**REQUIREMENT:** Please copy out every line in the records below that includes the word "Choose".

(Extracted data entries)

________

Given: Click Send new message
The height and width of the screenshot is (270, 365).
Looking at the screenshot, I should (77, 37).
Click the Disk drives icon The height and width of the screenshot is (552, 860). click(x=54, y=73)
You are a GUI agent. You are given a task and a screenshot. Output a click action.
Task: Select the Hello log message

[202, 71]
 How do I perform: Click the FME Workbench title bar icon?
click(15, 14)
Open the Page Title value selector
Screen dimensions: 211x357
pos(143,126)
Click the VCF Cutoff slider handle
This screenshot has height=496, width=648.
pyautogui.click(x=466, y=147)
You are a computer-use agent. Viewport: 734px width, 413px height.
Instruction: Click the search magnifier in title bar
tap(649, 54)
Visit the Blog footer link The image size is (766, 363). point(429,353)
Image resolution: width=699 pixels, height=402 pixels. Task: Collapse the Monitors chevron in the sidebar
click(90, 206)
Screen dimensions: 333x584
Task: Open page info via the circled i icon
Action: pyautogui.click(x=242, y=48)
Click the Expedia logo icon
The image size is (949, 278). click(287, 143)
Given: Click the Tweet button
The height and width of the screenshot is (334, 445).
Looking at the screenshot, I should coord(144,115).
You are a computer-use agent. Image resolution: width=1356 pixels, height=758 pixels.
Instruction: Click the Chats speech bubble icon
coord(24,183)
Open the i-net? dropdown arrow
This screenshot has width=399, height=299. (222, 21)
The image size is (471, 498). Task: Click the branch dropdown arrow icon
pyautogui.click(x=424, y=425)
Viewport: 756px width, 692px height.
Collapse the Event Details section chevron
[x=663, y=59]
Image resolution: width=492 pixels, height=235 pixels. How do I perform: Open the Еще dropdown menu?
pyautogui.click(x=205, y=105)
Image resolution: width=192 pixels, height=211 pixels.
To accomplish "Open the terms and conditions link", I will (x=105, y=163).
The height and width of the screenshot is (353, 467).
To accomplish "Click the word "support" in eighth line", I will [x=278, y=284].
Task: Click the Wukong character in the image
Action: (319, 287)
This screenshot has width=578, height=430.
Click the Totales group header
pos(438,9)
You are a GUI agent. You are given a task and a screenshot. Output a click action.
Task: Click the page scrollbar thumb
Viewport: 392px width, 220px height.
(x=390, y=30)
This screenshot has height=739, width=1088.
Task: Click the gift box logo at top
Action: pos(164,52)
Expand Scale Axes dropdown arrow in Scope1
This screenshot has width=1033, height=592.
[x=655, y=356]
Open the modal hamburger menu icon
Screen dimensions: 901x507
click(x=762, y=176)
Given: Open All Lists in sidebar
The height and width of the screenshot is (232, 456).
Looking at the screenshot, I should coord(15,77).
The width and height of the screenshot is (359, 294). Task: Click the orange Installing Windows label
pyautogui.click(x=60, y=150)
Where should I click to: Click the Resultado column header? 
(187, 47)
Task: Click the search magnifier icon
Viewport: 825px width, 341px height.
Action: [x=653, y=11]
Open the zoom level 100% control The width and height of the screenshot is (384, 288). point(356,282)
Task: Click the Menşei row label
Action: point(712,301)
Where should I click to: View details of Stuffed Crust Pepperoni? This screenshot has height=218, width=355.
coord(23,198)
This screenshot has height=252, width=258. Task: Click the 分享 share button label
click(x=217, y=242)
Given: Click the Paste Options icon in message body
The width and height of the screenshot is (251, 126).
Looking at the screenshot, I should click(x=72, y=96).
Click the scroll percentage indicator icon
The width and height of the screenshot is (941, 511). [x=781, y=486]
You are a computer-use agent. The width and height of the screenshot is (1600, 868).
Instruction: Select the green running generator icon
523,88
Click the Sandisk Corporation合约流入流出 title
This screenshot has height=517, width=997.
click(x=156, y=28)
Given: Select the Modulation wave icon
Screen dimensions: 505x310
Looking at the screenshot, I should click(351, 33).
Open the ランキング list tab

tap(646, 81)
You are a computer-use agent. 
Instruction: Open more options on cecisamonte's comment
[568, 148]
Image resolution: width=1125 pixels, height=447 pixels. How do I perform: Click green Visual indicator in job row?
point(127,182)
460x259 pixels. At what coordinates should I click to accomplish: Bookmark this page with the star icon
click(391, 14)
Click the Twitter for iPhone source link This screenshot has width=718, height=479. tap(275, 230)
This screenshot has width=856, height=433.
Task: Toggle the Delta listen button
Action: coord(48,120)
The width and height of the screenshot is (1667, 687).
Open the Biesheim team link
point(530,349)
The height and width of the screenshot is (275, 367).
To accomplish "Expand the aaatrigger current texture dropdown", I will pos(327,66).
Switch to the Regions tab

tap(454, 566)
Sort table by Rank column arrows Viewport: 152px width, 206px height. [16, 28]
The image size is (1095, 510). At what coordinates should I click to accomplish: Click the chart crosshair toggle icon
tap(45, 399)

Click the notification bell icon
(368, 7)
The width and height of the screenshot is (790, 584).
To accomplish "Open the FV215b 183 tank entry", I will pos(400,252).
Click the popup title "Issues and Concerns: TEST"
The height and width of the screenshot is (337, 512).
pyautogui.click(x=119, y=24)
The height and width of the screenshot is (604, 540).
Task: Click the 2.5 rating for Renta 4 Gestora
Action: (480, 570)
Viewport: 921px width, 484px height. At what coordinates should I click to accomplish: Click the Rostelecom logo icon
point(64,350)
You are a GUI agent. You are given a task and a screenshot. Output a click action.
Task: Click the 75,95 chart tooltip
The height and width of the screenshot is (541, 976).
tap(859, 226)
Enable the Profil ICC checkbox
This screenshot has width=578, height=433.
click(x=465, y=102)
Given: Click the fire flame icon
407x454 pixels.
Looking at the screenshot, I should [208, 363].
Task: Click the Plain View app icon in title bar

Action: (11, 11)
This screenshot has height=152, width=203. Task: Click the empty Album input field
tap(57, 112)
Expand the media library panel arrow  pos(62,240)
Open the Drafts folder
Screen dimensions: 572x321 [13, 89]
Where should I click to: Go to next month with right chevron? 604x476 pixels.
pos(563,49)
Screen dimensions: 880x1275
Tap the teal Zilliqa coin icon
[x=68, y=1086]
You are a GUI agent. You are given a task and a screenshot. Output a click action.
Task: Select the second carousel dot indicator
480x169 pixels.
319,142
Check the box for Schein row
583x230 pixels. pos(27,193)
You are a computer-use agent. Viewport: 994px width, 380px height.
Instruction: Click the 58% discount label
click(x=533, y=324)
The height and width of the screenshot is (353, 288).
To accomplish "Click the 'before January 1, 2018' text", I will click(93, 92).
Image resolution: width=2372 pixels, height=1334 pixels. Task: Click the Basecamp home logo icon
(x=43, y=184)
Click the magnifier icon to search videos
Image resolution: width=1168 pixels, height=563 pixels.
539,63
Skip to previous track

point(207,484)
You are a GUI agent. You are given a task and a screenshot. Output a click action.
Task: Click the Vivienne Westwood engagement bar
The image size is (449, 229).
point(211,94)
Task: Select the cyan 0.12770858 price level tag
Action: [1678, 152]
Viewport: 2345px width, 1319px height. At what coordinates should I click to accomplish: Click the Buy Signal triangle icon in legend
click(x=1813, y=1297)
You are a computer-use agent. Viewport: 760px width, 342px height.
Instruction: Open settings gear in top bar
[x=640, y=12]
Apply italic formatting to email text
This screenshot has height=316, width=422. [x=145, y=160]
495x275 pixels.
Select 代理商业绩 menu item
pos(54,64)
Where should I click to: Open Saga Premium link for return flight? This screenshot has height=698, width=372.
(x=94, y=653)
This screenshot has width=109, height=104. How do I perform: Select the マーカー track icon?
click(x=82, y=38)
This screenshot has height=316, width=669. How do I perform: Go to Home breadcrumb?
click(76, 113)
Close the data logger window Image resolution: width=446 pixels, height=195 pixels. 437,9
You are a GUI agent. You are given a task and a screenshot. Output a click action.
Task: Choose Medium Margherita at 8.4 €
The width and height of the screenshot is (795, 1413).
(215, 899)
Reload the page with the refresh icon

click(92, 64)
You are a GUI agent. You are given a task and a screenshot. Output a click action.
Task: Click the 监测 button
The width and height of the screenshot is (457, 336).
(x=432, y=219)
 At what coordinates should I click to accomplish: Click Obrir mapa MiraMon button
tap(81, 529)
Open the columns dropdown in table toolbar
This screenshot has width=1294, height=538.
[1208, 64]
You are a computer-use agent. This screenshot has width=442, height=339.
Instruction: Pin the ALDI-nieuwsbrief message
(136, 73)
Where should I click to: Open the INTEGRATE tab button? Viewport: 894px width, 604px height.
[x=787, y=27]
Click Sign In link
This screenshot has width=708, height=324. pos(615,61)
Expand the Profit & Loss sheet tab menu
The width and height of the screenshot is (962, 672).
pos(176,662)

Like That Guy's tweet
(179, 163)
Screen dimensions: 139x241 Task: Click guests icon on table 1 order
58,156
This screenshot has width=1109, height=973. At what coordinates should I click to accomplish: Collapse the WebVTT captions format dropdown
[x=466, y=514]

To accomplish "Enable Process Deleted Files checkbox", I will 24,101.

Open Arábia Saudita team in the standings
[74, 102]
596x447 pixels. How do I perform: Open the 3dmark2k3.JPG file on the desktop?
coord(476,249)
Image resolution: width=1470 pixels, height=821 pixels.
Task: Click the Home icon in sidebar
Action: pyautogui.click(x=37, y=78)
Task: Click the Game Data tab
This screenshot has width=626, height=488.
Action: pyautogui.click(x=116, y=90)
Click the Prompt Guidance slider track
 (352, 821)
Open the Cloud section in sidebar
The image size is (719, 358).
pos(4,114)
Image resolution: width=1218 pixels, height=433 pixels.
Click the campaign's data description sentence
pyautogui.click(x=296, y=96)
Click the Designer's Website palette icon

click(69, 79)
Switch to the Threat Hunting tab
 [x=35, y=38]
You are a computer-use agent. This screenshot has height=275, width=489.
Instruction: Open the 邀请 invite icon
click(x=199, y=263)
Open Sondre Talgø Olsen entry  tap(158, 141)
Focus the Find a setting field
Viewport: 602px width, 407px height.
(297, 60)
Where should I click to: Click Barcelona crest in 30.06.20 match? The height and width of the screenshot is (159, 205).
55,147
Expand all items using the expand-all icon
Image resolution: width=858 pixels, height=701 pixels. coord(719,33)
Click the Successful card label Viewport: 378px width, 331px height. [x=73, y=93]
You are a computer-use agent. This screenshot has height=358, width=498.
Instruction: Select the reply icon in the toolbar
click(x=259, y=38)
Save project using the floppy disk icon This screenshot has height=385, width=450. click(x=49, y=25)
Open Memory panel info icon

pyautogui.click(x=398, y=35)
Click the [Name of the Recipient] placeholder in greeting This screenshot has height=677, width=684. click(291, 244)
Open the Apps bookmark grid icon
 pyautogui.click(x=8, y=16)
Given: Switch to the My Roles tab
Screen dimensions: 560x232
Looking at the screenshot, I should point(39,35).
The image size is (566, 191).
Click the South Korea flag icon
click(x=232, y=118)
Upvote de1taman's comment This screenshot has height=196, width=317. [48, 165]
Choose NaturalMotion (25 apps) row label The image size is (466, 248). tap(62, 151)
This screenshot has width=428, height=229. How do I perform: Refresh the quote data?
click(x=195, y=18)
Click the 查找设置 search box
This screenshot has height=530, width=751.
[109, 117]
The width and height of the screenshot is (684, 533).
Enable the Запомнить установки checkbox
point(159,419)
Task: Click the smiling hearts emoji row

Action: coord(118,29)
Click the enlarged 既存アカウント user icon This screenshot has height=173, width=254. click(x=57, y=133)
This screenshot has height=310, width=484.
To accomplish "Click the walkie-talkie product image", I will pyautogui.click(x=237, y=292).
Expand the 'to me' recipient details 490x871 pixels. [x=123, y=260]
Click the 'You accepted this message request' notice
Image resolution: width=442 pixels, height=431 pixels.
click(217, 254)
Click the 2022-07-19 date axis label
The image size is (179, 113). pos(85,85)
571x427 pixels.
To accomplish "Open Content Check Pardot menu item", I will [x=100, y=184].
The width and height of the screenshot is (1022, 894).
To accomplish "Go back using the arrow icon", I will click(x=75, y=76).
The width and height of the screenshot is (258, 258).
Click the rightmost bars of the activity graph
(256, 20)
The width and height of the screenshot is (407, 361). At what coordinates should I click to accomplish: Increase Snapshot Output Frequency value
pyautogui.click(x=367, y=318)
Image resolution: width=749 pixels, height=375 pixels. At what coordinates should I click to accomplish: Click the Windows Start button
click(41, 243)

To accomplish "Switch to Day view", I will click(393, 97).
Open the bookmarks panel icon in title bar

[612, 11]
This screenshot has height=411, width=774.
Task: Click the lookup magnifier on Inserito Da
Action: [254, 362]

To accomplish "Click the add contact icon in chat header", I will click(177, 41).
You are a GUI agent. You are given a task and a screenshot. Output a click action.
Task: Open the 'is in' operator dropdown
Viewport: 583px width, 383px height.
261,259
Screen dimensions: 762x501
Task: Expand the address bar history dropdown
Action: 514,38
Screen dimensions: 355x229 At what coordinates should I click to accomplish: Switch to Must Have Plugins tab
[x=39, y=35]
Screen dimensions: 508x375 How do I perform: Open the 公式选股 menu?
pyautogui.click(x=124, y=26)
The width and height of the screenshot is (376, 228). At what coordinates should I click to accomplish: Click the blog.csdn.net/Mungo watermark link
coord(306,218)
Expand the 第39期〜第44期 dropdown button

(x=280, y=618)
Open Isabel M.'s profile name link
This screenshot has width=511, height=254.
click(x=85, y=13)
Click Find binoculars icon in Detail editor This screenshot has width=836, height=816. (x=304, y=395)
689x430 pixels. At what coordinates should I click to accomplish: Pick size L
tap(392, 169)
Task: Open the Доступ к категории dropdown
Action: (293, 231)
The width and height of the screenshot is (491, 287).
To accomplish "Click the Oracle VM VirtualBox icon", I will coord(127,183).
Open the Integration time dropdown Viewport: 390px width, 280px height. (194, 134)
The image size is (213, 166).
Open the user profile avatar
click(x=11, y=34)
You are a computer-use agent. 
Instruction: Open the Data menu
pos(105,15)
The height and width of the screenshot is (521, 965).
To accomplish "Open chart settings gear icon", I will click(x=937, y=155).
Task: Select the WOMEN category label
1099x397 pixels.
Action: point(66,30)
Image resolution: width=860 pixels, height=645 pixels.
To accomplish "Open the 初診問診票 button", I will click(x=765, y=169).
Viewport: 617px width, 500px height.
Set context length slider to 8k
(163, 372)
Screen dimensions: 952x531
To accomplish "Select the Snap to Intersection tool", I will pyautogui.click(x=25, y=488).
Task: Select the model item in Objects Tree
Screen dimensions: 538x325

________

**EXPECTED OUTPUT:**
Task: Choose Medium Margherita at 8.4 €
Choose NaturalMotion (25 apps) row label The image size is (466, 248). tap(62, 151)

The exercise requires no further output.